Each year ideaSpace Enterprise Accelerator (iEA) provides funding to a number of organisations who foster innovation and enterprise in the region. Wysing Arts Centre, based in Bourn in Cambridgeshire, is the first venture to receive a grant from iEA’s 2012 funding programme.
Wysing Arts Centre has developed a programme of ‘Creative Accelerator Workshops’ to help companies in the region harness their creativity both in generating new ideas for products and services and in improving their business processes to become more productive and efficient. iEA has awarded the Centre a £40,000 grant to trial and support their artist-led workshops designed for early stage businesses and small and medium-sized companies.
Through research, the Centre has demonstrated that the way artists work can be enormously valuable when translated into a business context. Businesses often find unforeseen events difficult to deal with but artists see them as an opportunity to change the way they approach a problem and, by doing so, come up with a completely new outcome. The workshops will encourage participants to embrace chance events and learn the art of improvisation in order to open up new possibilities. Central to the programme is a commitment to creating an environment that will build confidence and support and test new ideas and creative thinking, enabling businesses to develop their ideas and grow their companies.

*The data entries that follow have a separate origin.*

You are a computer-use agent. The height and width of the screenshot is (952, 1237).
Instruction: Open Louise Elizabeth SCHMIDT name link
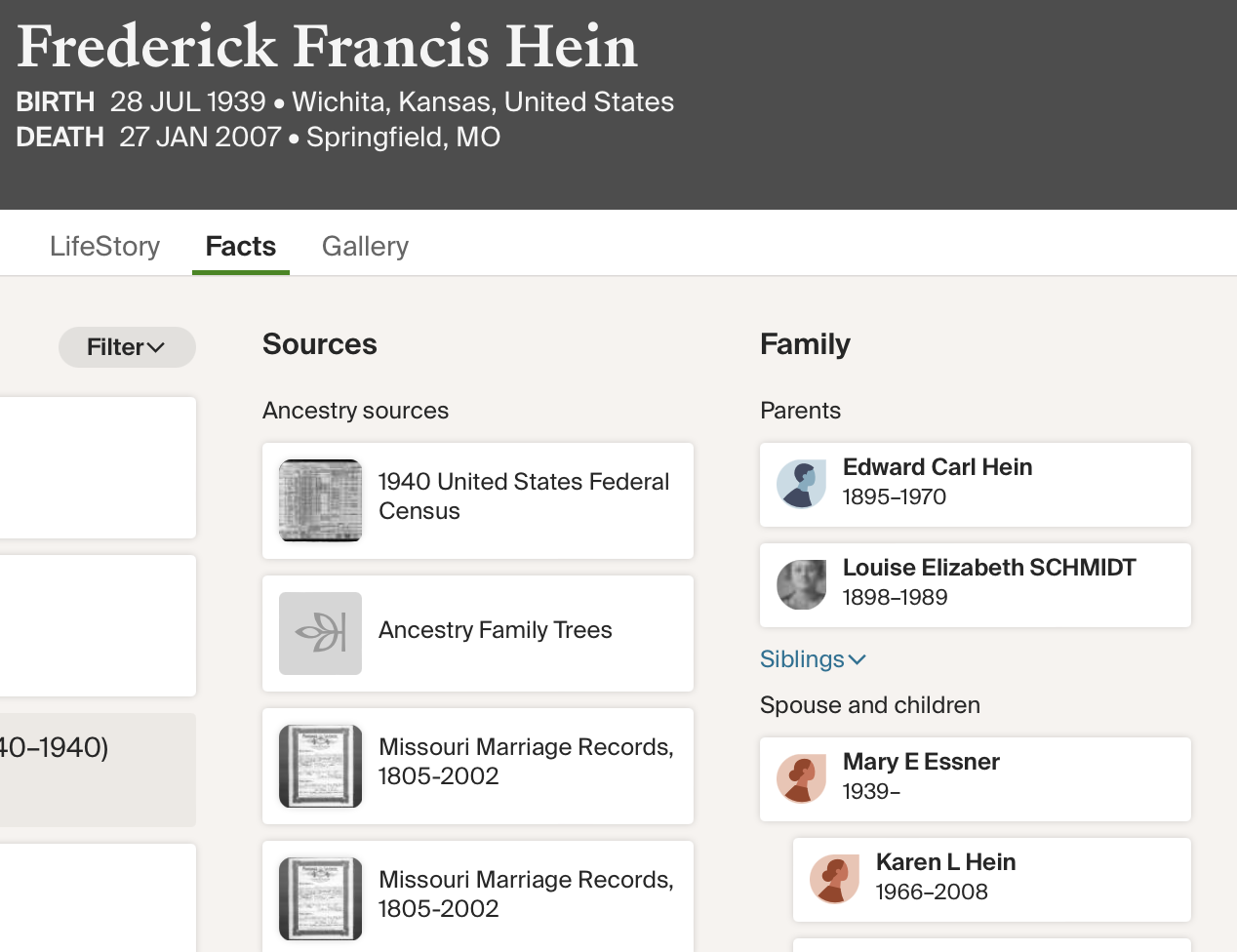click(x=988, y=568)
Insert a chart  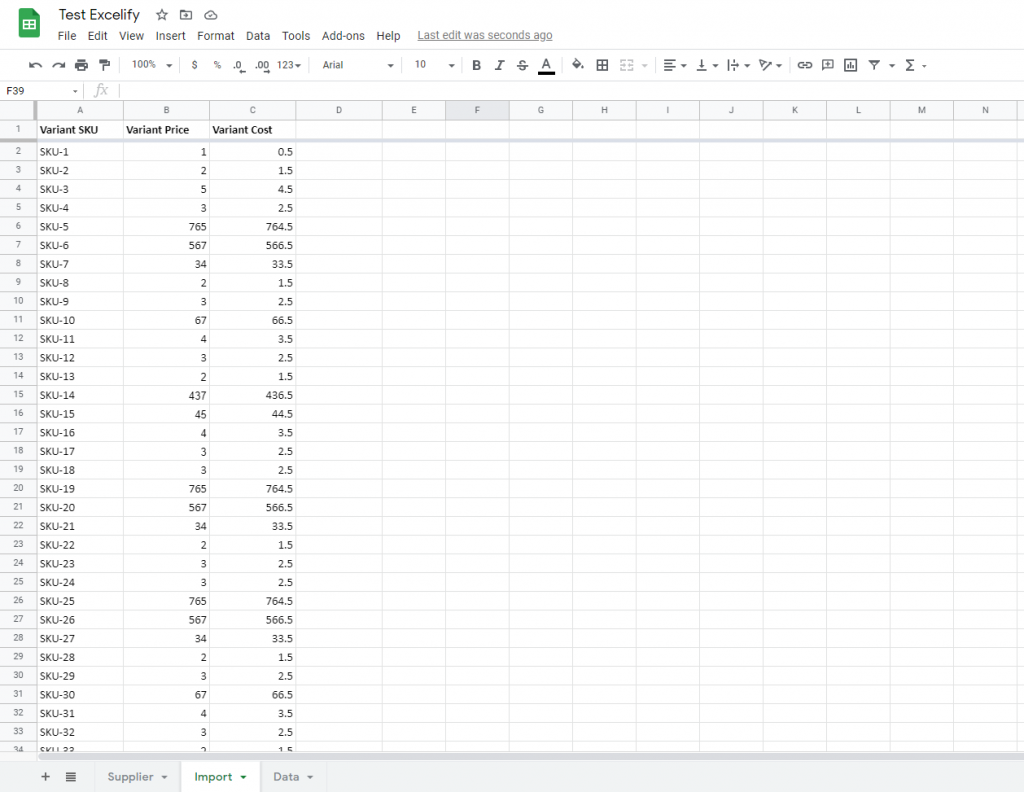[850, 64]

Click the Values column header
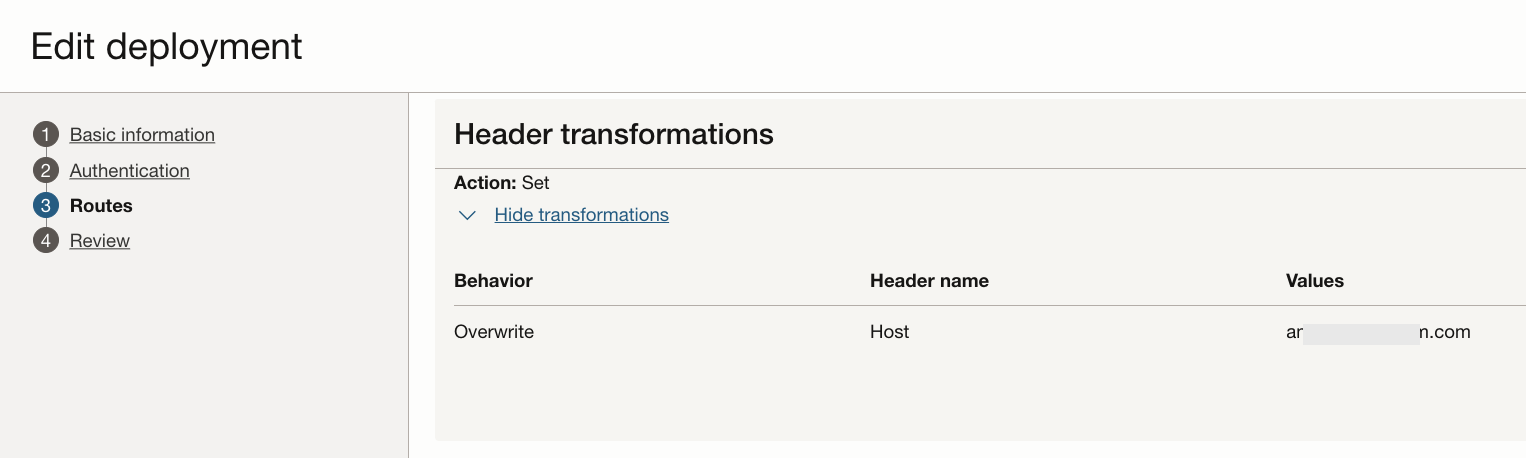coord(1314,281)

iEA was impressed by the scale of thinking behind the workshops. Since 2009 Wysing has been successfully running national artist-development programmes, helping more than 50 artists each year to unlock their creative potential. When they first had the idea to offer their skills to the business community, Wysing invested considerable time talking to Cambridge companies and commissioned students at the Cambridge Judge Business School to undertake a scoping project on their behalf. Research undertaken by Professor Giovanni Schiuma, Chairman of the Arts for Business Institute and Professor of Innovation Management at the Università della Basilicata, Italy, which assessed the impact and value of arts-based training has also been applied to their methodology.
Donna Lynas, Director of Wysing Arts Centre, said: “Through ongoing research, we’ve identified a niche within the business sector in Cambridge and across the wider region, for business workshops that offer intellectual space to grow. Artists can provide a creative and experimental approach to overcome barriers and blockages to success, problem resolution and a different perspective to overcoming organisational issues to improve business effectiveness and prepare for change.”
Stewart McTavish, Director of ideaSpace Enterprise Accelerator, added: “The Creative Accelerator Workshops have the potential to be a great resource for early stage ventures in the region and further afield. The pathway to growth and sustainability is often non-linear and non-obvious so sharing and learning problem solving techniques used in the creative sector could be immensely useful. With the support offered Wysing Arts Centre can test and develop what can become a sustainable, valued and value-for-money service that will continue to deliver beyond the life of the programme.”
The one-day workshops will begin in Spring 2013 and will be delivered in association with Cambridge Event Management Ltd.